InstructGPT, was crucial in popularizing and demonstrating the effectiveness of Reinforcement Learning from Human Feedback (RLHF) for aligning large language models (LLMs) with user intent, making them more helpful, honest, and harmless. While the core RLHF concept existed, this paper showed how to apply it in a practical, multi-stage process to create models that followed instructions better, even outperforming much larger base models like GPT-3

Link to full paper: https://arxiv.org/pdf/2203.02155

Footnote: InstructGPT training (simplified)

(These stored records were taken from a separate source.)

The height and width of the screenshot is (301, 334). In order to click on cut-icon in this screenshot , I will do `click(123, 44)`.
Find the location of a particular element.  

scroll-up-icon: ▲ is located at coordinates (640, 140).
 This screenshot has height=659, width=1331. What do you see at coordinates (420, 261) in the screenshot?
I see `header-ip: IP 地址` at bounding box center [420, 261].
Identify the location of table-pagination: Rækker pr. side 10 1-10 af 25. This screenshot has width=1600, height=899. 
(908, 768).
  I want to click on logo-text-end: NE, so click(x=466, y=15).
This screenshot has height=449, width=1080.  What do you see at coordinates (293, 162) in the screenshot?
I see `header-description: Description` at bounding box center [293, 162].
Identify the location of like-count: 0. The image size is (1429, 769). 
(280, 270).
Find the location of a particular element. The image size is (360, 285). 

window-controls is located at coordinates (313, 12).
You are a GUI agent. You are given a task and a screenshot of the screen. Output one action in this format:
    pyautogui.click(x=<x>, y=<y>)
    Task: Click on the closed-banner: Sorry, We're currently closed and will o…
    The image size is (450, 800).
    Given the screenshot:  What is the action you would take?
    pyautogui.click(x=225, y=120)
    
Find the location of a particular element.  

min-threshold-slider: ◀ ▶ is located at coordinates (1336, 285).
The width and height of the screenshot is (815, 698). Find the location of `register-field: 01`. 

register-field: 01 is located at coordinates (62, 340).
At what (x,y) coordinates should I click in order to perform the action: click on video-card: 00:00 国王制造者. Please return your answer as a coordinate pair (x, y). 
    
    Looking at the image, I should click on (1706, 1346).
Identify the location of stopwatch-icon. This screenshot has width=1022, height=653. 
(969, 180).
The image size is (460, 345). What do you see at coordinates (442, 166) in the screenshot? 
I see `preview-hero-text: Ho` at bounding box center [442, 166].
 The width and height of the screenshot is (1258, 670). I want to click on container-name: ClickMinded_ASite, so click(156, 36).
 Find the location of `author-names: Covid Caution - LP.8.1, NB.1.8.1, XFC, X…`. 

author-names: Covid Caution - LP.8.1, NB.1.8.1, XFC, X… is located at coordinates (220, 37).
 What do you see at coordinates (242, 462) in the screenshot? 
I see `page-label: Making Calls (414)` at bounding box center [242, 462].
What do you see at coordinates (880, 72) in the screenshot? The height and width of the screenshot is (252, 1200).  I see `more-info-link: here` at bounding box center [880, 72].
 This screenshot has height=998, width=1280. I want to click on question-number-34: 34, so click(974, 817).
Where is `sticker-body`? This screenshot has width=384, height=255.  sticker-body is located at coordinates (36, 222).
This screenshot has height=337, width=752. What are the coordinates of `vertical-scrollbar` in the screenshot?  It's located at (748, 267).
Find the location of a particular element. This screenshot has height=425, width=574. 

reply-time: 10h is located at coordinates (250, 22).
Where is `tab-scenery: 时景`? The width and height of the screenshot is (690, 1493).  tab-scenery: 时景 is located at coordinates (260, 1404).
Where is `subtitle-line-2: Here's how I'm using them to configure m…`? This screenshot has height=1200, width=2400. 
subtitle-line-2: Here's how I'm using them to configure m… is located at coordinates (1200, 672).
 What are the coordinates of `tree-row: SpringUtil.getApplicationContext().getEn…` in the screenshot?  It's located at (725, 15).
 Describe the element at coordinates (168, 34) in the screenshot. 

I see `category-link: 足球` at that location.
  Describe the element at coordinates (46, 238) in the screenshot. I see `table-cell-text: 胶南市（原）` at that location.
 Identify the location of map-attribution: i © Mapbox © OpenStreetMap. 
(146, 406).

Step 1 Supervised Fine-Tuning (SFT): collect demonstrations, train a supervised policy
– Start with prompts from (a) labeler-written prompts and (b) prompts submitted via the OpenAI API. 
– Hire and screen a labeling team (team hired~40 contractors from Udemy and ScaleAI). 
– Collect human-written demonstrations of desired behavior on (mostly English) API prompts + some labeler-written prompts. 
– Fine-tune GPT-3 on these demonstrations using supervised learning (SFT). The paper reports training for 16 epochs with cosine LR decay and residual dropout 0.2.
Step 2 Reward Model (RM): collect preference rankings, train a reward predictor
– For each prompt, sample multiple model outputs and have labelers rank them. 
– Train a reward model to predict which output a labeler would prefer (pairwise preference / logistic “Bradley-Terry” style loss). 
– Architecture: start from the SFT model, remove the LM output head/unembedding, and train a scalar reward head. In this work they used 6B-parameter reward models. 
Step 3 Reinforcement learning (PPO): optimize the policy against the RM
– Use the RM as a reward function and fine-tune the SFT policy with PPO to maximize reward.
– Training is framed as a bandit environment: sample a customer prompt > generate a response > RM assigns reward > episode ends > update policy. 
– (Common detail) PPO typically includes a KL penalty to stay close to the SFT/reference model; the paper also uses PPO-ptx to reduce regressions.